Question: How many closed regions does your path create?

This seemingly simple question leads us to a beautiful application of graph theory and one of the most elegant formulas in discrete mathematics: Euler’s Formula for Planar Graphs.

A Concrete Example

Let’s trace through the path: NNNESWWWSSEEEE

Starting from (0,0), we move:

NNN: up 3 steps → (0,3)
E: right → (1,3)
S: down → (1,2)
WWW: left 3 steps → (-2,2)
SS: down 2 steps → (-2,0)
EEEE: right 4 steps → (2,0)

graph LR
    A["(0,0)"] --> B["(0,1)"]
    B --> C["(0,2)"]
    C --> D["(0,3)"]
    D --> E["(1,3)"]
    E --> F["(1,2)"]
    F --> G["(0,2)"]
    G --> H["(-1,2)"]
    H --> I["(-2,2)"]
    I --> J["(-2,1)"]
    J --> K["(-2,0)"]
    K --> L["(-1,0)"]
    L --> M["(0,0)"]
    M --> N["(1,0)"]
    N --> O["(2,0)"]

If we visualize this path carefully, we can see it creates 2 closed regions!

The Naive Approach: Cycle Detection

My first instinct was to model this as a graph problem:

Create a node for each unique coordinate visited
Add edges between consecutive points in the path
Run DFS to detect cycles

Here’s what that looks like:

void dfsVisit(int u, const vector<vector<int>>& graph, 
              vector<int>& color, vector<int>& parent, 
              int& cycleCount) {
    color[u] = 1; // Gray - visiting
    
    for (int v : graph[u]) {
        if (color[v] == 0) { // Unvisited
            parent[v] = u;
            dfsVisit(v, graph, color, parent, cycleCount);
        } 
        else if (color[v] == 1 && parent[u] != v) {
            // Back edge found!
            cycleCount++;
        }
    }
    
    color[u] = 2; // Black - done
}

Problem: This approach is tricky! How do you avoid double-counting? How do you handle overlapping cycles? The relationship between back edges and actual closed regions isn’t straightforward.
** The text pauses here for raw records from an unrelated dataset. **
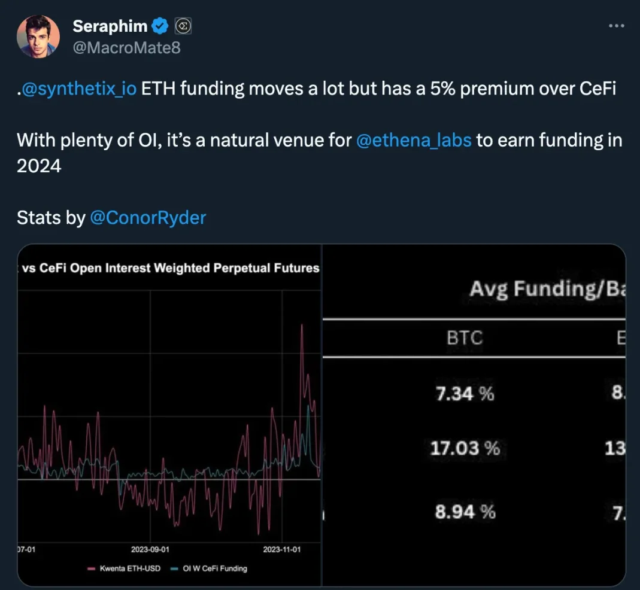The width and height of the screenshot is (640, 590).
Task: Open the @ConorRyder mention link
Action: (x=148, y=218)
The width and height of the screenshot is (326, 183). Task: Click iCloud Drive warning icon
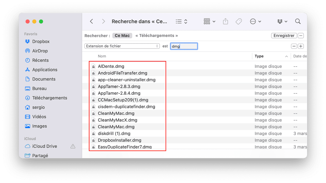(x=73, y=146)
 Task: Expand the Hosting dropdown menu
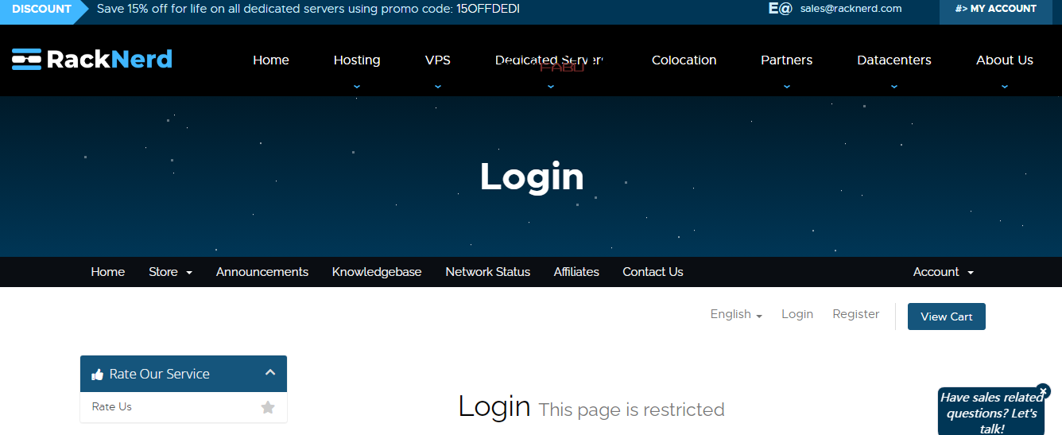pos(356,60)
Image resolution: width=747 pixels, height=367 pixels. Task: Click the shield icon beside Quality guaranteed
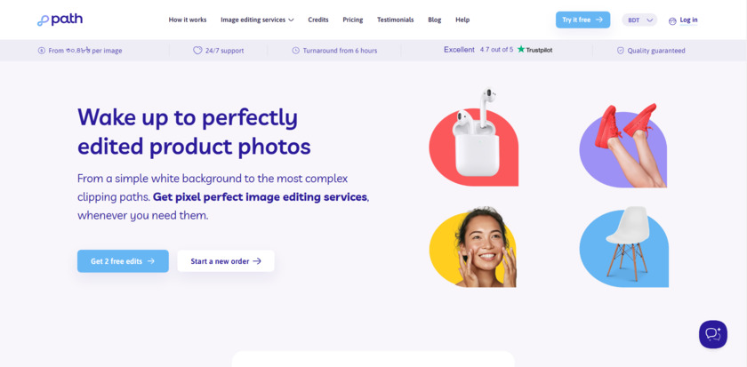tap(621, 51)
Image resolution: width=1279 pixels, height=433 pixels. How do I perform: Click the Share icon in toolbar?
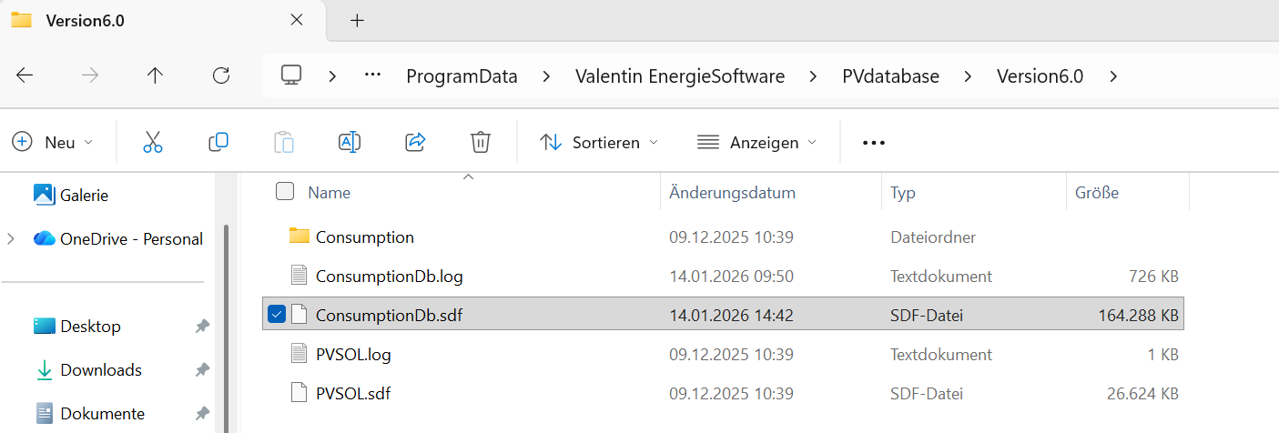coord(415,142)
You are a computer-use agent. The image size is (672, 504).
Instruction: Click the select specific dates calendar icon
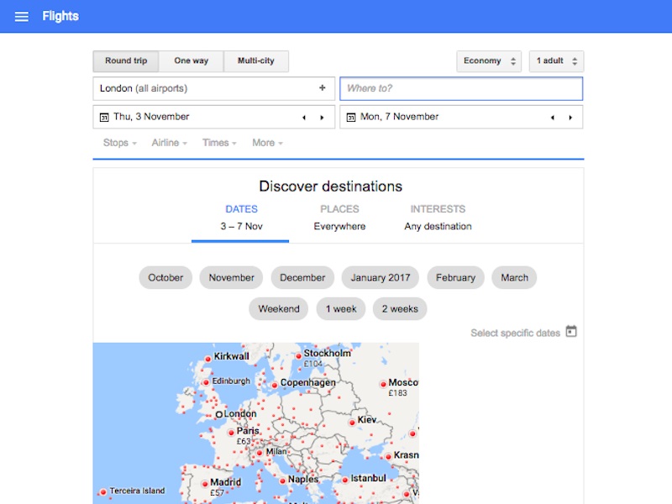point(571,332)
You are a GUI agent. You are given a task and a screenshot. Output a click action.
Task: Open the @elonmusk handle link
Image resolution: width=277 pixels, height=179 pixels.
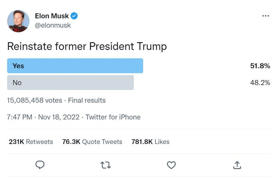(x=53, y=25)
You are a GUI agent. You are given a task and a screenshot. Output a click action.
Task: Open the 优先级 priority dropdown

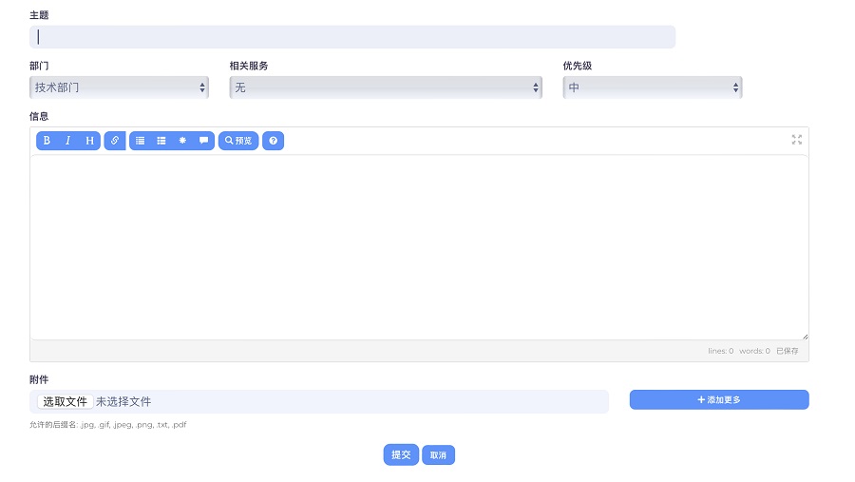click(x=653, y=87)
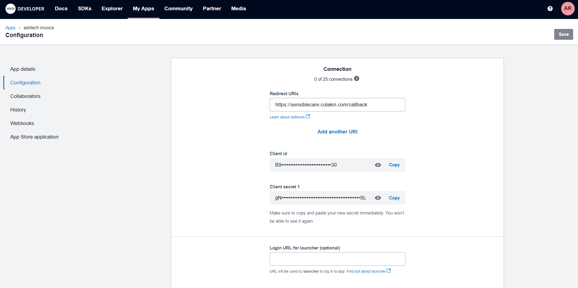Image resolution: width=578 pixels, height=288 pixels.
Task: Open the Webhooks section
Action: (x=22, y=123)
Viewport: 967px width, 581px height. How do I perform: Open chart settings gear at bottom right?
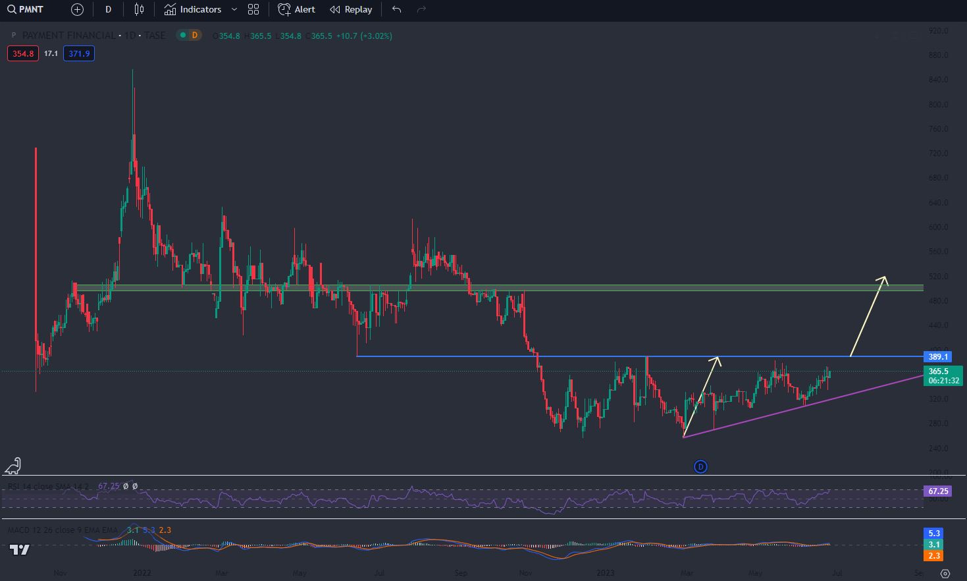click(945, 573)
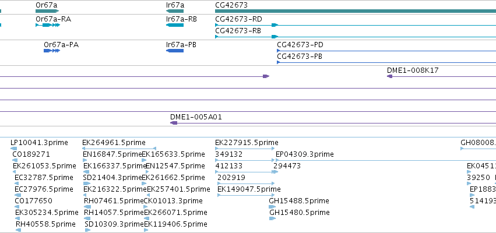496x233 pixels.
Task: Click the DME1-008K17 clone arrowhead
Action: coord(390,76)
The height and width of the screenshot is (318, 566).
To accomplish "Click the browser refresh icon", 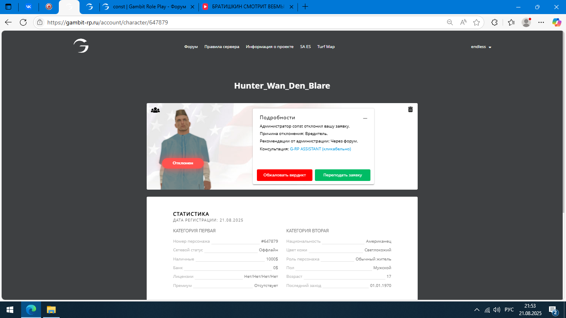I will pyautogui.click(x=23, y=22).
The Elegant Solution: Euler’s Formula

Then comes the insight: the graph we’re building is planar (can be drawn on a plane without edge crossings). For such graphs, there’s a beautiful relationship:

[ V - E + F = 2 ]

Where:

$V$ = number of vertices (unique points)
$E$ = number of edges (unique connections)
$F$ = number of faces (including the outer infinite face)

Since we want only the bounded faces (closed regions), we subtract 1:

\[\text{Closed Regions} = F - 1 = E - V + 1\]

That’s it! Count vertices, count edges, apply the formula.

The Implementation

#include <bits/stdc++.h>
using namespace std;

typedef pair<int, int> pii;

int main() {
    ios::sync_with_stdio(false);
    cin.tie(nullptr);
    
    int N;
    cin >> N;
    string path;
    cin >> path;
    
    map<pii, int> points_index;
    points_index[{0, 0}] = 0;
    pii current = {0, 0};
    
    // Track unique edges
    set<pair<int,int>> edges;
    
    for (char step : path) {
        int i = points_index[current];
        
        // Move based on direction
        if (step == 'N') current.second++;
        else if (step == 'S') current.second--;
        else if (step == 'E') current.first++;
        else if (step == 'W') current.first--;
        
        // Add new point if needed
        if (!points_index.count(current)) {
            points_index[current] = points_index.size();
        }
        
        int j = points_index[current];
        
        // Add edge (normalized to avoid duplicates)
        edges.insert({min(i,j), max(i,j)});
    }
    
    int V = points_index.size();
    int E = edges.size();
    
    // Euler's formula: V - E + F = 2
    // Closed regions = F - 1 = E - V + 1
    int closed_regions = E - V + 1;
    
    cout << closed_regions << endl;
    
    return 0;
}

Time Complexity: $O(N \log V)$ where $N$ is the path length and $V$ is the number of unique vertices.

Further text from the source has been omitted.